Directions —
Answer these questions from the text on the jailed newspaper editor in Niger:
(a) On what day of the week was the editor jailed?
(b) At which prison was Boussada Ben Ali jailed?
(c) What did Zeine say on state television?

Given text —
-- -- --
New York, January 27, 2009–The editor of an independent newspaper in the West African nation of Niger was jailed Monday in connection with an investigative story alleging corruption in the finance ministry, according to local journalists.
Boussada Ben Ali, managing editor of the weekly L’Action, was jailed at Niamey’s main prison after a public prosecutor charged him with “divulging information likely to undermine public order,” according to local journalists. The charge relates to a January 13 story alleging that the Economy and Finance Ministry awarded a medical supply contract without an open bidding process. The story cited documents that appeared to bear the signature of Economy and Finance Minister Ali Mahaman Lamine Zeine. Appearing on state television on Friday, Zeine said he had no involvement in the transaction, according to local journalists.
-- -- --
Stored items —
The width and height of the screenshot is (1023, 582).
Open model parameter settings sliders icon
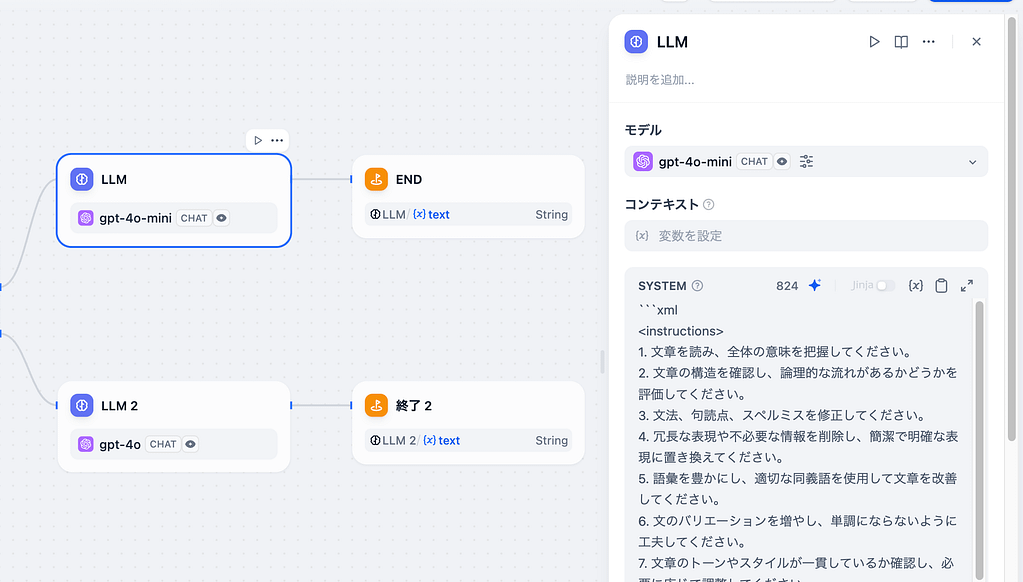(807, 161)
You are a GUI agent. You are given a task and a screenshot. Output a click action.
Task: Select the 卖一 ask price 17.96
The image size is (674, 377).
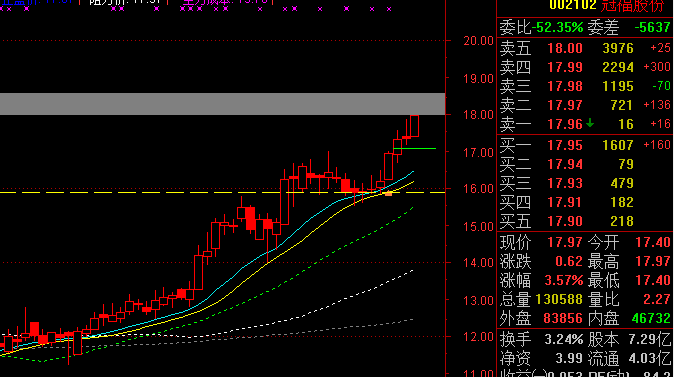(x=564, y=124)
-- -- --
Exercise solution —
(a) Monday
(b) Niamey's main prison
(c) He said he had no involvement in the transaction.